M. [Y] réclame enfin une somme de 28’704 euros correspondant à la facturation de l’étude sur les solutions de placement qu’il dit avoir exposée en pure perte.
Cette étude a été demandée après la cession de la société Sirec et il est établi que M. [Y] en a effectivement supporté le coût.
S’il est exact que cette dépense a été pour l’essentiel exposée inutilement, c’est en raison du choix effectué par l’appelant avant même que l’étude ne soit définitivement remise. Il n’existe donc aucun lien de causalité entre ce préjudice et la faute retenue.
Cette demande doit donc être également rejetée.
Sur la demande en dommages et intérêts présentée par la Selas Ernst & Young société d’Avocats’:
Cette société expose que la demande formulée à son encontre est abusive et réclame 25’000 euros de dommages et intérêts en réparation du temps et de l’énergie qu’elle a dépensés pour rassembler ses pièces et préparer sa défense et de l’atteinte portée à sa réputation.
Si aucune faute n’a été retenue quant aux interventions de Me [R] alors qu’il était avocat associé de cette structure d’exercice, l’action entreprise ne revêt pour autant aucun caractère abusif, dès lors que ces interventions se situent, dans le cadre d’un même dossier, à la suite d’autres concernant le même avocat alors qu’il était associé d’une autre structure, l’ensemble pour être compris devant être apprécié globalement.
Cette demande sera donc rejetée.
Sur les demandes indemnitaires de Mme [R] et de la Selas PWC société d’Avocats’:
La responsabilité de Me [R] et de la Selas PWC société d’Avocats étant retenue et le préjudice majoré en appel, leurs demandes indemnitaires respectives sont totalement infondées et ne peuvent qu’être rejetées.
Sur les dépens et les frais irrépétibles’:
Mme [R] et la Selas PWC société d’Avocats qui échouent en leurs prétentions supporteront les dépens d’appel, le jugement critiqué étant confirmé quant aux dépens de première instance et à la somme allouée sur le fondement de l’article 700 du code de procédure civile.

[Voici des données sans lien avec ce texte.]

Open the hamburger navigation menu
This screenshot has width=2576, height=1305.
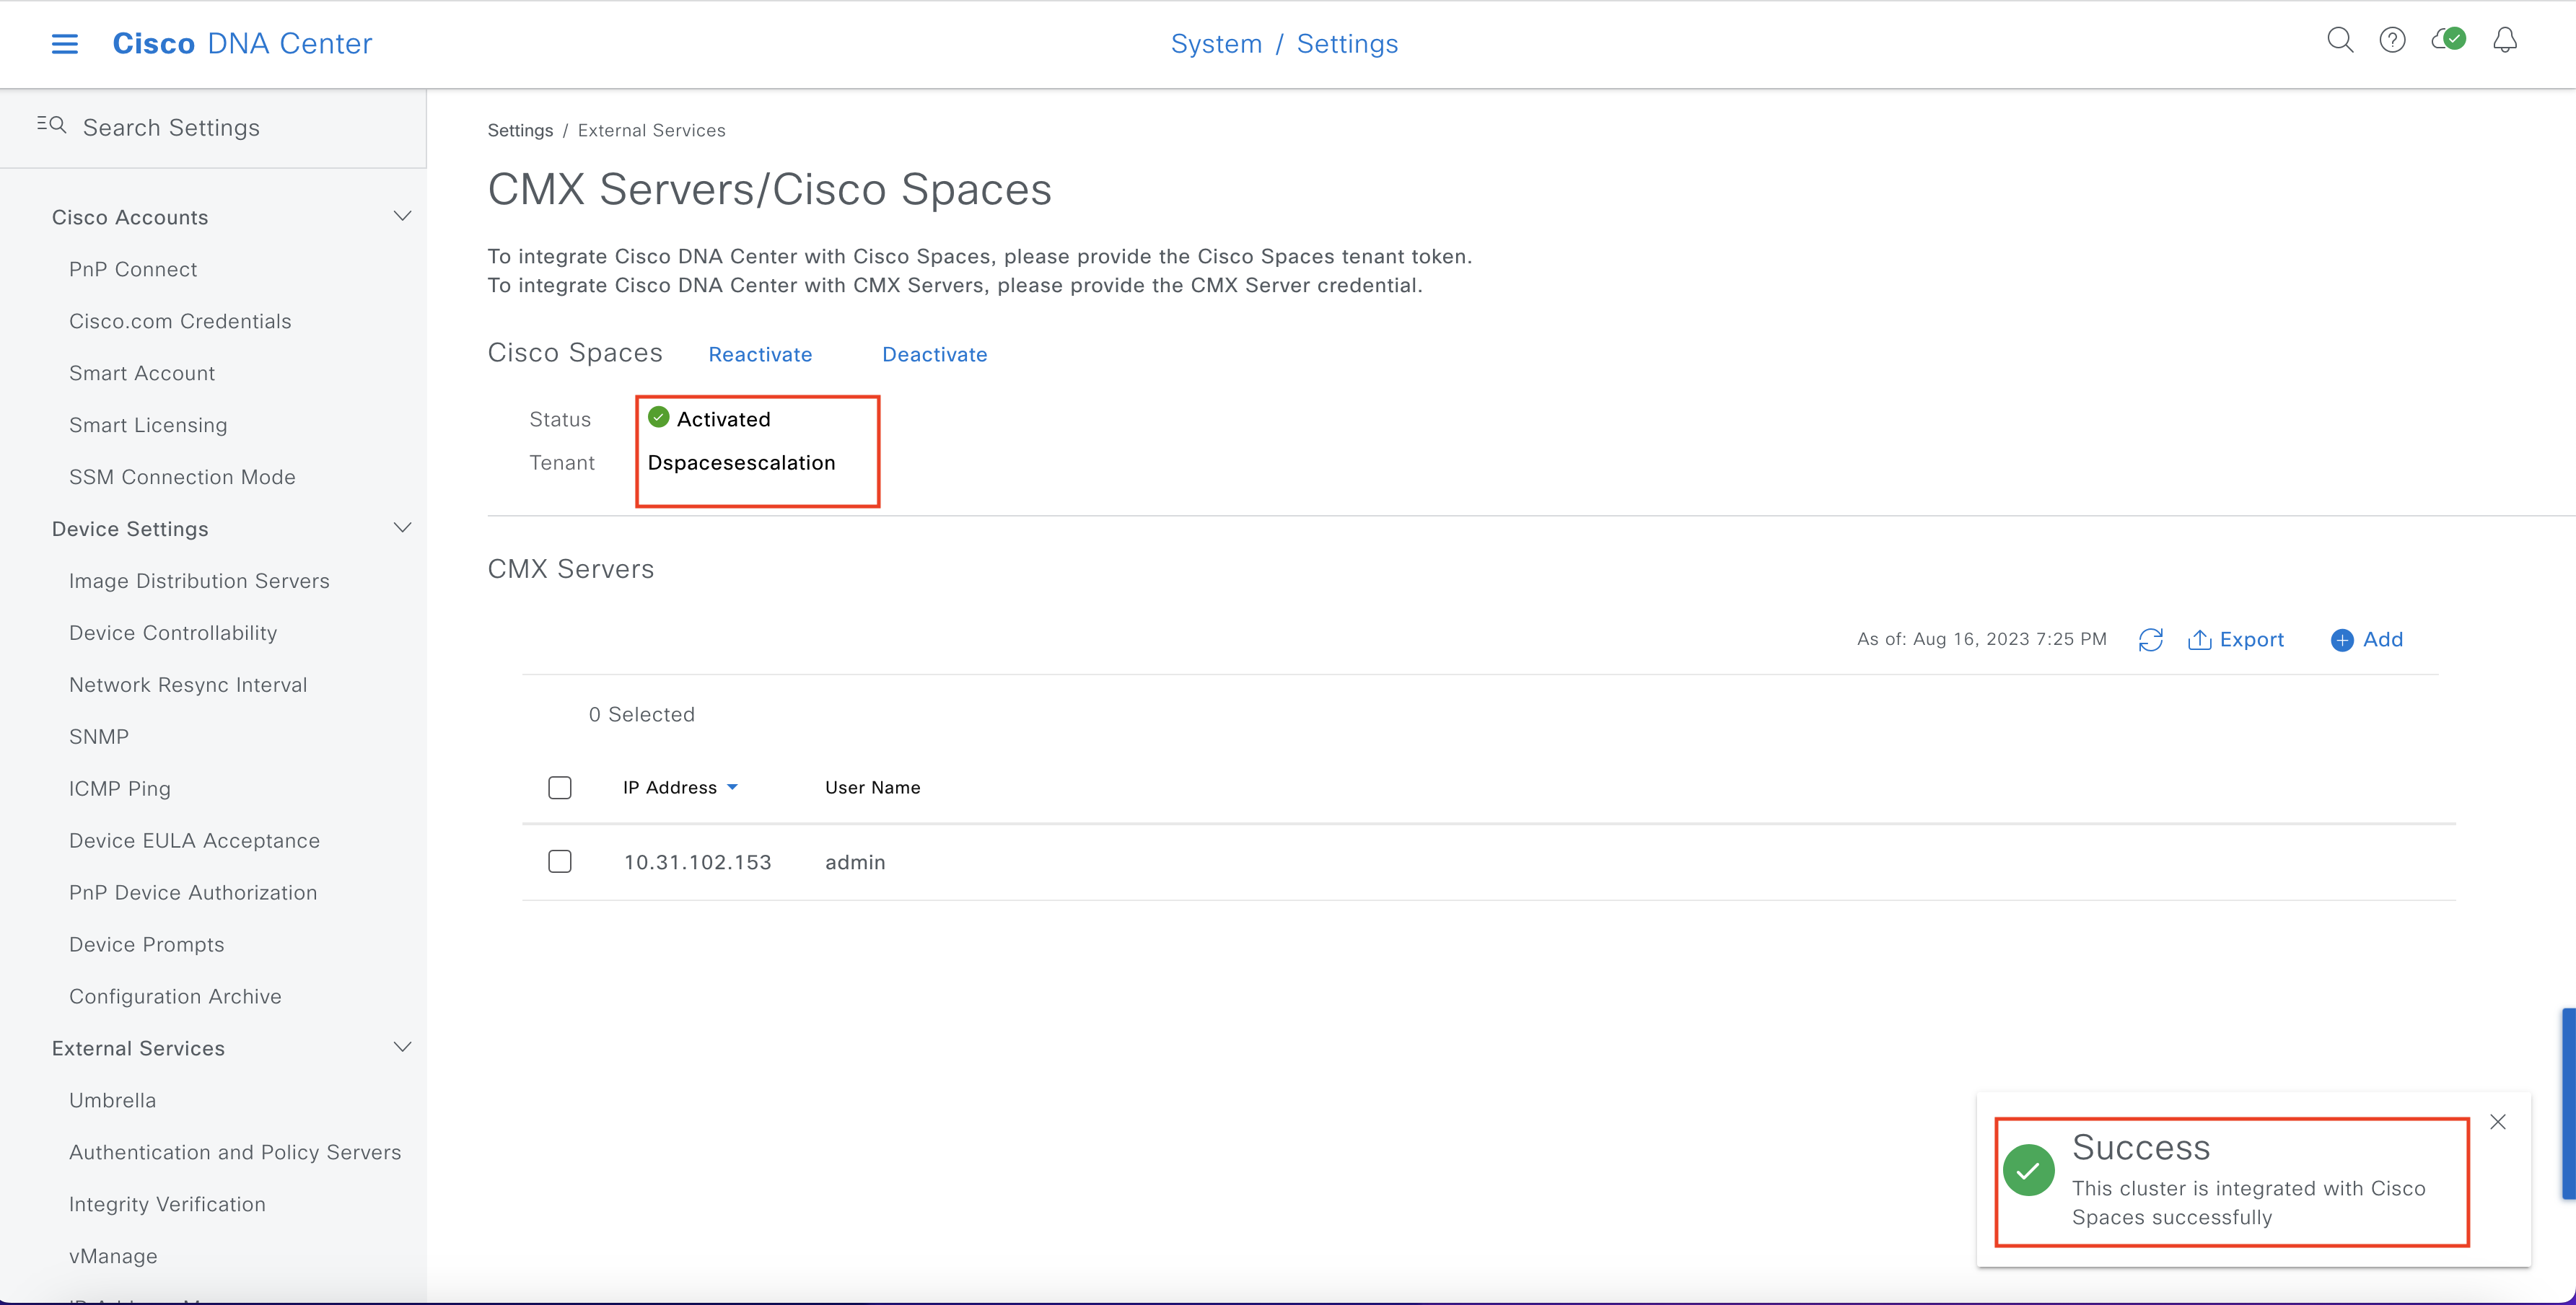click(x=64, y=44)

Mme [R] et la Selas PWC société d’Avocats seront, en outre, condamnés à verser à M. [Y], pour la procédure d’appel, une somme de 12’000 euros sur le fondement des dispositions de l’article 700 du code de procédure civile.

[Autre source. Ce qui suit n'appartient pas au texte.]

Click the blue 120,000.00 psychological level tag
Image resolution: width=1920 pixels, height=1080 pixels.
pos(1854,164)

L’équité commande de laisser à la société Ernst & Young ses frais irrépétibles. Elle sera donc déboutée de sa demande fondée sur les dispositions de l’article 700 du code de procédure civile.
PAR CES MOTIFS’:
Statuant par arrêt rendu contradictoirement’:
Rejette la fin de non recevoir relatif à la demande en payement relative à la facturation des solutions patrimoniales.
Confirme le jugement déféré en toutes ses dispositions à l’exception de celle condamnant Mme [O] [R] ès qualité d’ayant droit de Me [R] in solidum avec la Selas PWC à verser à M. [K] [Y] une somme de 150’000 euros à titre de dommages et intérêts.
Statuant à nouveau de ce chef’:
Condamne Mme [O] [R] ès qualité d’ayant droit de Me [K] [R] in solidum avec la Selas PWC société d’Avocats à verser à M. [K] [Y] une somme de 677’002 euros à titre de dommages et intérêts avec intérêts au taux légal à compter du présent arrêt.
Déboute M. [K] [R] du surplus de ses demandes.
Rejette la demande en dommages et intérêts de la Selas Ernst & Young société d’Avocats,
Rejette la demande en dommages et intérêts de Mme [O] [R],
Rejette la demande en dommages et intérêts de la Selas PWC société d’Avocats.
Condamne Mme [O] [R] et la Selas PWC société d’Avocats aux dépens d’appel.
Autorise les avocats qui en ont fait la demande à recouvrer directement contre eux ceux des dépens dont ils ont pu faire l’avance sans avoir reçu provision.
Condamne Mme [O] [R] et la Selas PWC société d’Avocats à payer à M. [K] [Y] une somme de 12’000 euros sur le fondement des dispositions de l’article 700 du code de procédure civile.
Déboute Mme [O] [R] et la Selas Ernst & Young société d’Avocats de leurs demandes de ce chef.